====== RECORDS PROVIDED

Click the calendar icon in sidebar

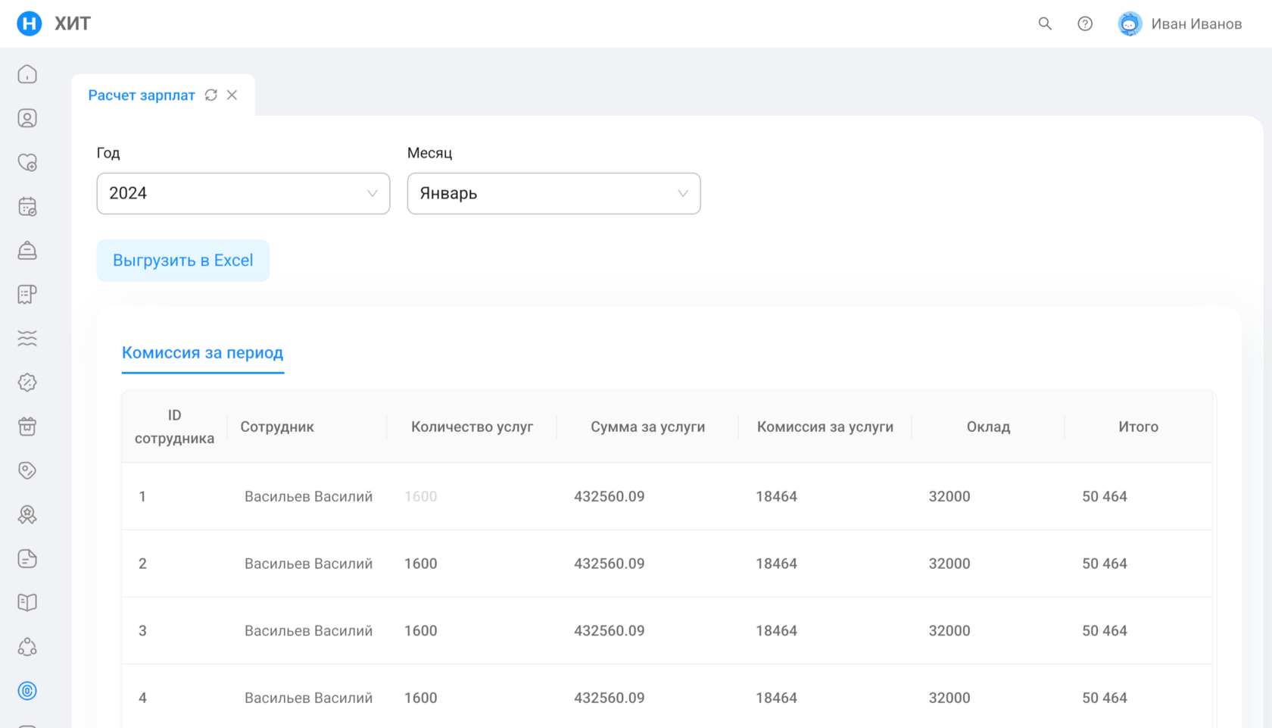[x=27, y=207]
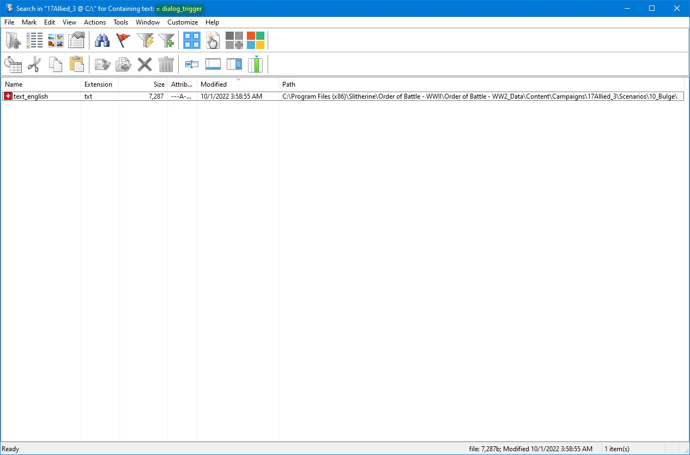
Task: Toggle the hand-pointer click icon
Action: click(213, 40)
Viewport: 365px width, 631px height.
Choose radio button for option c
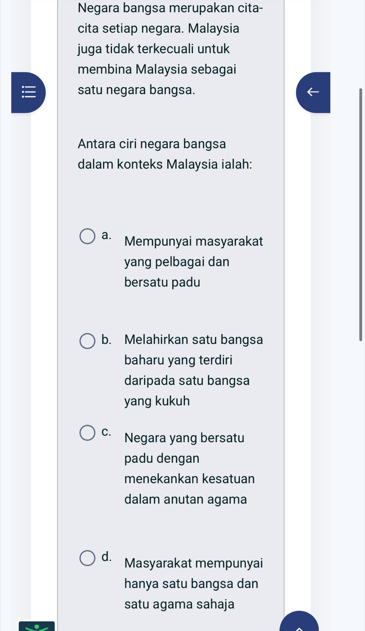[x=88, y=433]
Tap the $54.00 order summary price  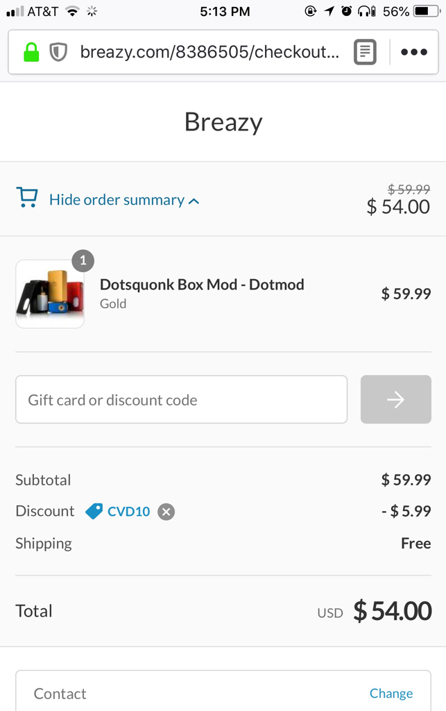tap(398, 206)
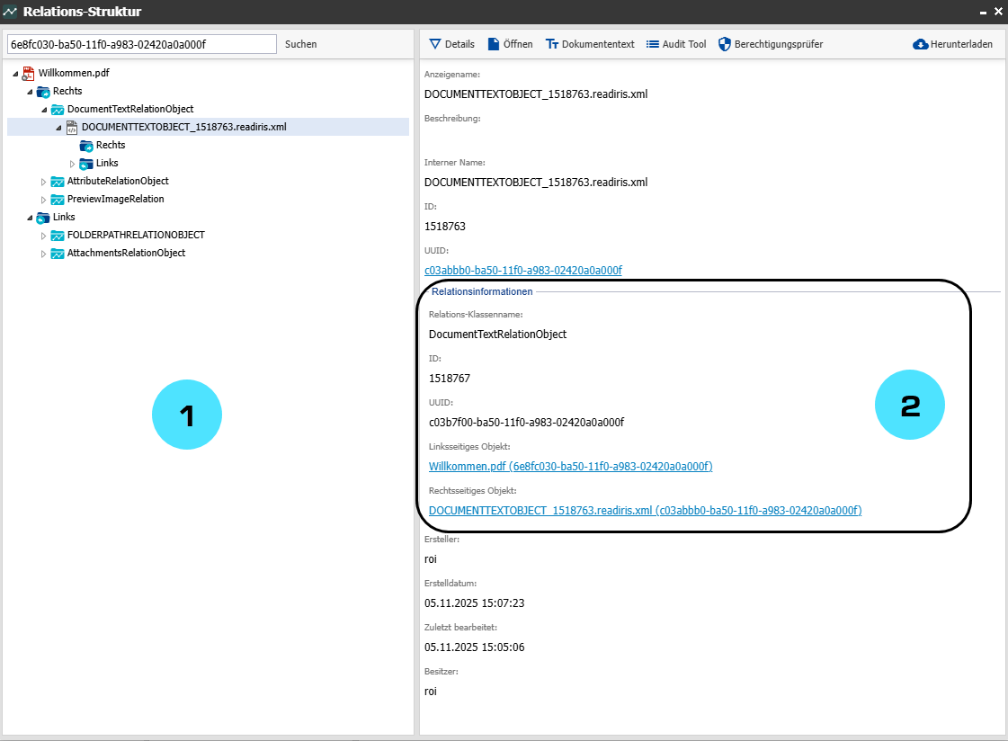Follow the Linksseitiges Objekt Willkommen.pdf link
The width and height of the screenshot is (1008, 741).
tap(570, 466)
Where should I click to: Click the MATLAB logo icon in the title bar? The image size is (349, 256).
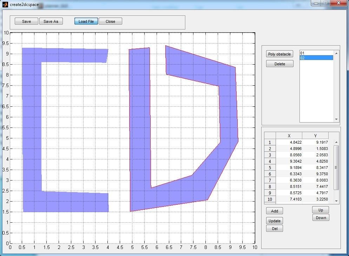coord(6,5)
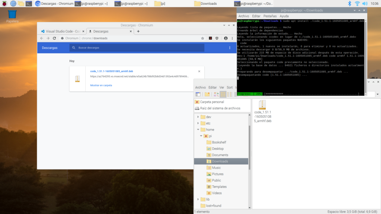
Task: Open Chromium's three-dot menu
Action: pyautogui.click(x=232, y=38)
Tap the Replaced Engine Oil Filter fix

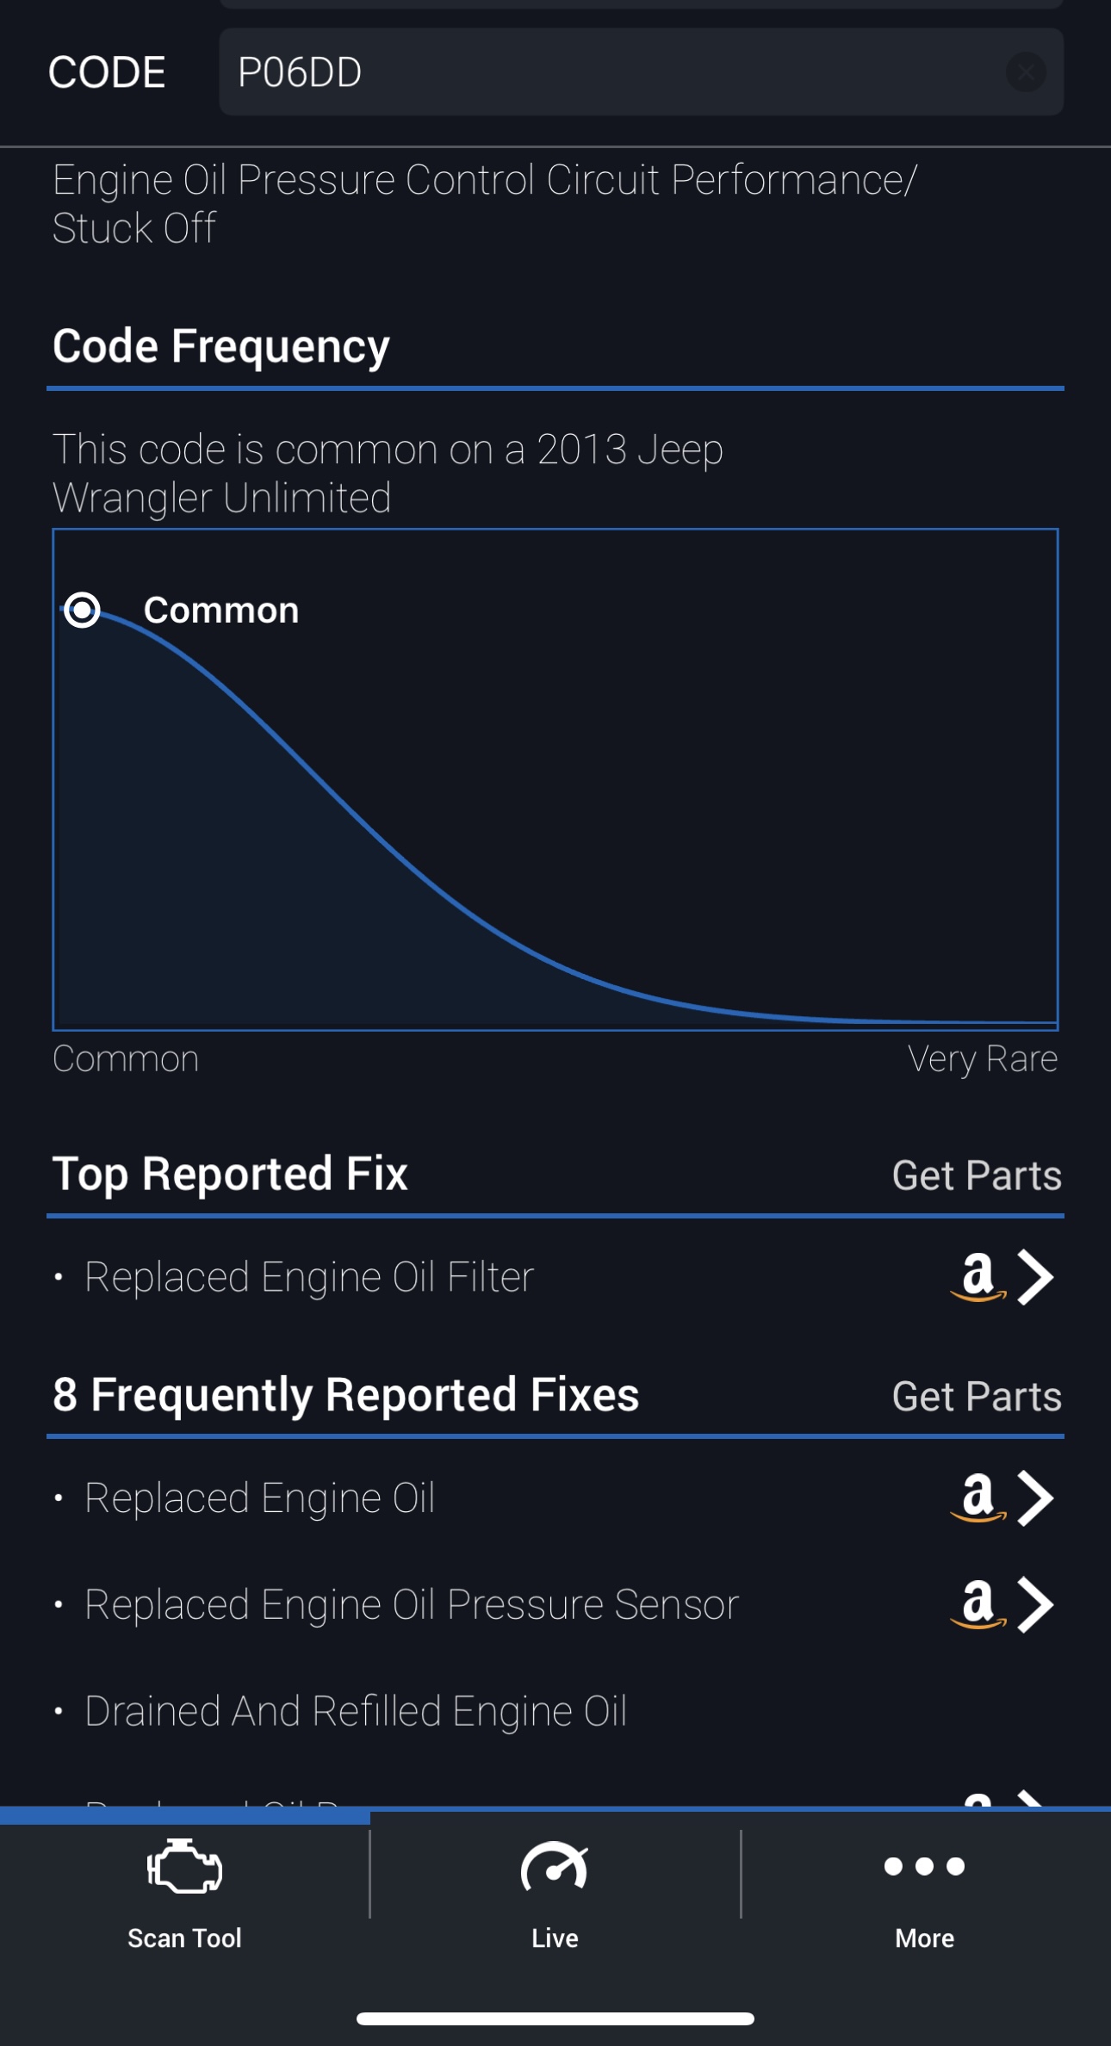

============

EXERCISE INSTRUCTIONS: All lines between the one that contains "Where should I" and the end of the records above, both included, are to be returned exactly as they stand, except for pictures, which are omitted.

WRITTEN SOLUTION:
Where should I click to: Click the MATLAB logo icon in the title bar? The image size is (349, 256).
coord(6,5)
Task: Open Chromium's three-dot menu
Action: pyautogui.click(x=232, y=38)
Tap the Replaced Engine Oil Filter fix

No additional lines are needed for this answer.